Narcissist’s lives are carefully constructed fantasies, houses of cards that cannot withstand the slightest rumble of dissent or disagreement and which are in constant need of monitoring and tweaking in order to continue standing.
If you’ve ever been admonished not to “air our dirty linens (or laundry) in public,” you’ve been expected to play a part in a fantasy designed to conceal reality and promote an image in its place. It isn’t just you and the other family members who must substitute the chosen fantasy for reality, you must live and think and act and speak in such a way that people outside the family believe the fantasy as well.
My NM was the queen of creating this kind of altered reality. And since the people she most wanted to fool were those in her hometown, including but not limited to family members, and we lived more than a thousand miles away, she had ample time away from them to create her little performances of perfection. From spending months making new clothes and refusing to let us wear them until we arrived back in the old home town so they would look new and we would look prosperous, to setting up house in the cheap downmarket section of an expensive, upmarket suburb so we would have a California beach town address, to emulating movie stars in her dress and grooming, my NM was all about image. Substance she cared nothing about…image was everything.

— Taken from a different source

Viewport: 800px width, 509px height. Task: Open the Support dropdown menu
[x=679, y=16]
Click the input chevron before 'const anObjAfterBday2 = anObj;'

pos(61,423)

And not just with respect to how she looked or where we lived: she had an image of herself as a hero, an Everywoman who would valiantly rise as needed to save the day—even when the day did not need saving. In fact, the day so seldom needed saving that, in order to make sure everyone around knew how wonderful she was, she would create crises or problems for her to vanquish. Over the years I compiled a list of her “projects” in which she “saved” somebody from some hapless dupe she cut out of the herd of friends, neighbours and family members and tarted up to look like a threat. Even her friends weren’t immune from her predations: people who didn’t agree with her and the image she created for herself found themselves not only removed from her circle of friends, but turned into gossip fodder.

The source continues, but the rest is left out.